DIRECTIONS FOR THIS TASK:
From the listing below, pull each line that includes "with".

DATA SUPPLIED:
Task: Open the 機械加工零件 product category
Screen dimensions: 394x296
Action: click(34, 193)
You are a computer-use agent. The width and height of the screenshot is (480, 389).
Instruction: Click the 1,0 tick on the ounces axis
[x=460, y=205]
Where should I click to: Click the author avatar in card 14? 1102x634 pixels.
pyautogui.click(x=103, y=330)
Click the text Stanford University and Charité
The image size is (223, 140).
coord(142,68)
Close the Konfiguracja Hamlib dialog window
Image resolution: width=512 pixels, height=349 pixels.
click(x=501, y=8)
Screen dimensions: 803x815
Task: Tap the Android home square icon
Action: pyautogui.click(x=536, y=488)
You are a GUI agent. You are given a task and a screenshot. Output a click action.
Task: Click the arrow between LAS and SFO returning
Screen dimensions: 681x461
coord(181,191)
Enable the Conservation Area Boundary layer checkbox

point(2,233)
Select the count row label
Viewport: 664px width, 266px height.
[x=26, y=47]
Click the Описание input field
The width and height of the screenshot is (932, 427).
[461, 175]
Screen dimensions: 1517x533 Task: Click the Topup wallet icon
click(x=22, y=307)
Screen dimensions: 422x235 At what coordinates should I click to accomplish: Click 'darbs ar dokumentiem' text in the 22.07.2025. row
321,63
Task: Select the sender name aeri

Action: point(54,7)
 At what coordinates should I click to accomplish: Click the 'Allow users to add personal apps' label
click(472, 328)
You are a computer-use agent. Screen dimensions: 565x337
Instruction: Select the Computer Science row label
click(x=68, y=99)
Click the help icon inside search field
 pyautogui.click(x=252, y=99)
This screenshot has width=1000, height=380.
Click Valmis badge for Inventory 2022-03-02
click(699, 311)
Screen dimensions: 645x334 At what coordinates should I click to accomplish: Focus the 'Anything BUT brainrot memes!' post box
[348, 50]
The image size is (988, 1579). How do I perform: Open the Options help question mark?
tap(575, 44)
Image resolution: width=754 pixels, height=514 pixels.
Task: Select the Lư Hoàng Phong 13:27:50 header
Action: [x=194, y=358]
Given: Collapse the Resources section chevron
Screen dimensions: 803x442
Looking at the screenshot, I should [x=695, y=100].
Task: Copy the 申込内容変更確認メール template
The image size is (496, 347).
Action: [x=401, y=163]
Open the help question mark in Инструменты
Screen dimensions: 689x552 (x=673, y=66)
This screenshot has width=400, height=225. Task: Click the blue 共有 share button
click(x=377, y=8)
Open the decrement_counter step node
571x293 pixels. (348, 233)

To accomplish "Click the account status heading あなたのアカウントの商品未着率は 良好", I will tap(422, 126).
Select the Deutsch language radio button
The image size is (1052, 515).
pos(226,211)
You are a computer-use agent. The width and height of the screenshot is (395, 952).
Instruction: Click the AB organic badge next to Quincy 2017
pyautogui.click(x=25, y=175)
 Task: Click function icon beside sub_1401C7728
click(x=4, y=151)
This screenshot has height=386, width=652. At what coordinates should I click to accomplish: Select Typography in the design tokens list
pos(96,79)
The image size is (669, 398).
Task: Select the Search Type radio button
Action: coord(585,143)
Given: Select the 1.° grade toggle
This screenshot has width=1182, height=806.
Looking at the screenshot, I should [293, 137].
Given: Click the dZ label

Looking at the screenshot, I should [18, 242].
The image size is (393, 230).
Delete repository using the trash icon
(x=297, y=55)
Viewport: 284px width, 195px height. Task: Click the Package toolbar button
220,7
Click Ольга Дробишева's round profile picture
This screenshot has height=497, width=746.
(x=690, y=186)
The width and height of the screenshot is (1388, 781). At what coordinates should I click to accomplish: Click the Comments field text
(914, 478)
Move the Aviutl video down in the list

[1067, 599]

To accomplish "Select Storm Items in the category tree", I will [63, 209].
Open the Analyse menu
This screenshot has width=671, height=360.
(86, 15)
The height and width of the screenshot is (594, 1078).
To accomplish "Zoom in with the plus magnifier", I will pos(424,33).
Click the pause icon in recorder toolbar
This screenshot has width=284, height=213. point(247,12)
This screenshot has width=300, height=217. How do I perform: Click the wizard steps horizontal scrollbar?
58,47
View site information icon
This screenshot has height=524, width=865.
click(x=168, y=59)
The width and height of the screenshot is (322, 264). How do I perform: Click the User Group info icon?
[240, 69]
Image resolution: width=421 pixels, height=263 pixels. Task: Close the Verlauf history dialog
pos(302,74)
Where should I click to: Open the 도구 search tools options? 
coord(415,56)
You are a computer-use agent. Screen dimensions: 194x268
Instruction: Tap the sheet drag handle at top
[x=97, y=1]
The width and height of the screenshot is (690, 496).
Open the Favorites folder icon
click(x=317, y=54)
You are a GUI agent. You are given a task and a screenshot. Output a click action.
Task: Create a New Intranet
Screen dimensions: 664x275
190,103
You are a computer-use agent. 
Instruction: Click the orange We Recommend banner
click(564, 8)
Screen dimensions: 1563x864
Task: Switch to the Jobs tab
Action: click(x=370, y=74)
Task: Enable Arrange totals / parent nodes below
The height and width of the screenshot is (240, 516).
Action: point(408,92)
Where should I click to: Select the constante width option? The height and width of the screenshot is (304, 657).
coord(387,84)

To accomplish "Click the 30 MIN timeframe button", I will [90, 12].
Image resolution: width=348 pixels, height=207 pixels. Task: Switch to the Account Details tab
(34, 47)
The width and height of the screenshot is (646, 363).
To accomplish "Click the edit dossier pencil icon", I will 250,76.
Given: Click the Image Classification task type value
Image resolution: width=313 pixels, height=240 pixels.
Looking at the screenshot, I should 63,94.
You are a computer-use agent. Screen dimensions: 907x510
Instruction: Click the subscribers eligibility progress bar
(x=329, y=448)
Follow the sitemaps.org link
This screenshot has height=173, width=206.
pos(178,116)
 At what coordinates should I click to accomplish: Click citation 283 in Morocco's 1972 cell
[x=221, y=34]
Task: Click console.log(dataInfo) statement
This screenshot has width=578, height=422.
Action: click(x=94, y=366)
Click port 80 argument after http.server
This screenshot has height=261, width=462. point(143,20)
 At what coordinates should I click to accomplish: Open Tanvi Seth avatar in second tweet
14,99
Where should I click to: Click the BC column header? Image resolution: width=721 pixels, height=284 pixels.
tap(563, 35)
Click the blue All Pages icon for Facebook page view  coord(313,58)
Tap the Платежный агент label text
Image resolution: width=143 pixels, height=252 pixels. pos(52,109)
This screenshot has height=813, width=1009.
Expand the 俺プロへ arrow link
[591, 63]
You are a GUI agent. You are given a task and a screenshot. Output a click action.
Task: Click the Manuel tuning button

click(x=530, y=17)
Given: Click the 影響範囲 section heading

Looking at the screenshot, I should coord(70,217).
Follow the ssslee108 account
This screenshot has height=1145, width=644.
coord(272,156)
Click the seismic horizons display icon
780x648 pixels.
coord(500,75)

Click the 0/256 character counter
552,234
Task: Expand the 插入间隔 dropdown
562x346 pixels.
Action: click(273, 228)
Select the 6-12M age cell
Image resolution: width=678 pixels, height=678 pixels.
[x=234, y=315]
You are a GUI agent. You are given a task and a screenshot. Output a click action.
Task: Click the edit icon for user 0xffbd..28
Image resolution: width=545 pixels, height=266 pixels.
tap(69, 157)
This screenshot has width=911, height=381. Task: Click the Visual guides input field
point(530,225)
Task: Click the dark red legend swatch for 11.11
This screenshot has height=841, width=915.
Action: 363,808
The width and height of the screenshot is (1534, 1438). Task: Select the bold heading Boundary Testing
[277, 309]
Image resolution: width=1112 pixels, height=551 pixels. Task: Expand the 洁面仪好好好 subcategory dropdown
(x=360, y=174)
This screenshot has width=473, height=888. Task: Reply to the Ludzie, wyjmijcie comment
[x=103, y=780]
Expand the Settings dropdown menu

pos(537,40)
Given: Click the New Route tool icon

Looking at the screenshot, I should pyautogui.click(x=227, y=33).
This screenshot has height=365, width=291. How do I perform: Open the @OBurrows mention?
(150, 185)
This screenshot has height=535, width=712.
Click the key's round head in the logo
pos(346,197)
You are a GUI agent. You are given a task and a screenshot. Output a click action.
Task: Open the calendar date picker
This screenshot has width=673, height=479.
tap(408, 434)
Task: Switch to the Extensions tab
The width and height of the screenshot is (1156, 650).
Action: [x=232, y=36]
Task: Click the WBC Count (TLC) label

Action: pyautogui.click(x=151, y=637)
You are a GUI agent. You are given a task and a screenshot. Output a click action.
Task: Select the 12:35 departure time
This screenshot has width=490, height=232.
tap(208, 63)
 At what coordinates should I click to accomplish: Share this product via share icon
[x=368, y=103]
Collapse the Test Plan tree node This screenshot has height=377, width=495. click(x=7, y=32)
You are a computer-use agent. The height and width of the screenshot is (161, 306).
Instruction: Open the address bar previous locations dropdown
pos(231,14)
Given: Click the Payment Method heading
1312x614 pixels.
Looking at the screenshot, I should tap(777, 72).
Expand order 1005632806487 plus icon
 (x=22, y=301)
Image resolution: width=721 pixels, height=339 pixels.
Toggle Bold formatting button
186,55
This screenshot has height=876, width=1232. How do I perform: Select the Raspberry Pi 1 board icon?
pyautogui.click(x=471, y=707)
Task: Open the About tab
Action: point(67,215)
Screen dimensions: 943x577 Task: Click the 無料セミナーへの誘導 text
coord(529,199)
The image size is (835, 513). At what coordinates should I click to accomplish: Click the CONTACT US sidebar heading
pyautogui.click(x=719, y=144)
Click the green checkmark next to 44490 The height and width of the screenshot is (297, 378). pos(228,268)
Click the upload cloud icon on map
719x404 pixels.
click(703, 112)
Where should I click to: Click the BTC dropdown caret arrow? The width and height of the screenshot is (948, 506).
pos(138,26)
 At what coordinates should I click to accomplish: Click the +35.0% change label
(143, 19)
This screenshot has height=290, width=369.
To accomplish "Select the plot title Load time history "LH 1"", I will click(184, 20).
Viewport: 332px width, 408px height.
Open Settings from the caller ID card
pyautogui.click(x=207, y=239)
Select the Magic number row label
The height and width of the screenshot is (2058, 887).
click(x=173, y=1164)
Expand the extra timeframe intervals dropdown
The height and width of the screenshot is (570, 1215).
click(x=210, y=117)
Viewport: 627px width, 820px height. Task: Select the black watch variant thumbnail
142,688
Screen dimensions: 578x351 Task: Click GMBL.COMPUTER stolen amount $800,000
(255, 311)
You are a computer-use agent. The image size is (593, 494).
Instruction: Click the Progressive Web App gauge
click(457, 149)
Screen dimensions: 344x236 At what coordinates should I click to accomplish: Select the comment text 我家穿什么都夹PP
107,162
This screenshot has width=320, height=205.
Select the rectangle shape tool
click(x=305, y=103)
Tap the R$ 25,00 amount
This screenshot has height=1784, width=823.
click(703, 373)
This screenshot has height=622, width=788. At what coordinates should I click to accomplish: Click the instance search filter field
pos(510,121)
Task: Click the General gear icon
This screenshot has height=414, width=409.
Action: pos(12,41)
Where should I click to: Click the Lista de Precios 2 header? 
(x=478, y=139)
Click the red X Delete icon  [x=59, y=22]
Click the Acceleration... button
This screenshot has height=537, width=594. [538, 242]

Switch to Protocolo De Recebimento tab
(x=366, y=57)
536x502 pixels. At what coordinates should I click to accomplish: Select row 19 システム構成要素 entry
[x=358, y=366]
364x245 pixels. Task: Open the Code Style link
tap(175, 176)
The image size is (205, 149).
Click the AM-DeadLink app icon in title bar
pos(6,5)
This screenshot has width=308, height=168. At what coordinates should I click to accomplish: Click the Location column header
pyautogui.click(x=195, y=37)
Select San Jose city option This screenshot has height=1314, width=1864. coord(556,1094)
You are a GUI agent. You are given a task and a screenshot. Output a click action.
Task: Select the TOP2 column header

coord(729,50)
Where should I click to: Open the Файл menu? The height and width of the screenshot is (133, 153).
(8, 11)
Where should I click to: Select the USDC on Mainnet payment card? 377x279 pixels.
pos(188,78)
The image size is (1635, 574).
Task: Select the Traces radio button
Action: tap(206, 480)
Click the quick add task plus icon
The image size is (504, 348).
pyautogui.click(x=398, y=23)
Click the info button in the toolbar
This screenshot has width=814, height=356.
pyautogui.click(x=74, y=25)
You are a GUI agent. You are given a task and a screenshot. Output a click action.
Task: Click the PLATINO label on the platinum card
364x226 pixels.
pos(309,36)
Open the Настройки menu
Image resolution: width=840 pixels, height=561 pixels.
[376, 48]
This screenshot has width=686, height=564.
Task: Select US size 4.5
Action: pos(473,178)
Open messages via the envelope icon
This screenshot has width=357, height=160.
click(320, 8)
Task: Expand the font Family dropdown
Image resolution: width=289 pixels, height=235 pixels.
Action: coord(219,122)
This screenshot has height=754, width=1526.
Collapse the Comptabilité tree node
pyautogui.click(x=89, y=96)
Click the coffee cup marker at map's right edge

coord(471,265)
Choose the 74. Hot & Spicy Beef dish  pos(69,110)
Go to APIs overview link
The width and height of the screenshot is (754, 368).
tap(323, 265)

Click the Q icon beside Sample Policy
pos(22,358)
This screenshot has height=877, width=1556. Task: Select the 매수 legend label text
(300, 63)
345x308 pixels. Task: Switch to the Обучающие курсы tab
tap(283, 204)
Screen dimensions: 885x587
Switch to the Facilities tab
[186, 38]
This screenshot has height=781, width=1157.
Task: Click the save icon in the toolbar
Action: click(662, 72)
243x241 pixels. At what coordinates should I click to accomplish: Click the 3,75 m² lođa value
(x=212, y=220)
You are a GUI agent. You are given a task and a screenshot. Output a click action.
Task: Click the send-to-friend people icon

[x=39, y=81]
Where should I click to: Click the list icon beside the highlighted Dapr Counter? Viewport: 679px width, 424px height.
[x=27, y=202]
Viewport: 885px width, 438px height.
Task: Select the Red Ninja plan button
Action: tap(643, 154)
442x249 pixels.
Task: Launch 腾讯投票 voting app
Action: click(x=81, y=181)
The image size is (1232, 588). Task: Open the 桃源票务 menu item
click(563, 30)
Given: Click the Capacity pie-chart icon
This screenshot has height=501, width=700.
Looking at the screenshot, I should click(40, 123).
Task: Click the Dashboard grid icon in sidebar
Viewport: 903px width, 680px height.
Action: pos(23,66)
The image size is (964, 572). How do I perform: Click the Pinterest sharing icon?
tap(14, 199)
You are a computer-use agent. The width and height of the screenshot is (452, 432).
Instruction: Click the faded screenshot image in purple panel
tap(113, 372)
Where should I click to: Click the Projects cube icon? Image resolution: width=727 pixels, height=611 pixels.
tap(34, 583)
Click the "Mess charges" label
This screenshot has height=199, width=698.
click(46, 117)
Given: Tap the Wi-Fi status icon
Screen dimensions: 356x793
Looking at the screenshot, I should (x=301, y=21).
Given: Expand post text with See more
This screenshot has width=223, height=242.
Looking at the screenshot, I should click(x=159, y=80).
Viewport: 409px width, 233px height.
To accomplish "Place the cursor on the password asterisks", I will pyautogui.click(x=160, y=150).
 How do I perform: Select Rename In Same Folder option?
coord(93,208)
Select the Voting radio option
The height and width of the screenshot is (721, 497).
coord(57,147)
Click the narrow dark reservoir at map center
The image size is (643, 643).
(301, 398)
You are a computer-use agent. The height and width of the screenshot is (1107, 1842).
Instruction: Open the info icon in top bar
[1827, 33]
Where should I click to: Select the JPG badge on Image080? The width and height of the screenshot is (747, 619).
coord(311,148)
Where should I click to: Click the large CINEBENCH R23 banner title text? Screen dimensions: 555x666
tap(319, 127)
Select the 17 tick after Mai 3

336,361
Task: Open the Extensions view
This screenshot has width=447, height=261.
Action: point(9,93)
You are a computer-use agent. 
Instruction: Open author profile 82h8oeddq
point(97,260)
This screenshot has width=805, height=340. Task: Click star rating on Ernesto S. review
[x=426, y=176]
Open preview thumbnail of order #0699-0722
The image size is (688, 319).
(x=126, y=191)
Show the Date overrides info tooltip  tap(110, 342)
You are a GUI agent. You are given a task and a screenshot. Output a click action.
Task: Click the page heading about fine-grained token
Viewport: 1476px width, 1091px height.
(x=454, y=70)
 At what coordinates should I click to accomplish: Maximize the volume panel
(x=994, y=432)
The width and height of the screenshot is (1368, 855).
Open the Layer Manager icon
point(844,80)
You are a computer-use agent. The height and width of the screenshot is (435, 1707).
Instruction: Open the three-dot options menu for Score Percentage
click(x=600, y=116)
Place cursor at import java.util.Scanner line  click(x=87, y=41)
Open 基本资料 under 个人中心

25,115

TASK RESPONSE:
To accomplish "Zoom in with the plus magnifier", I will pos(424,33).
Given: Expand post text with See more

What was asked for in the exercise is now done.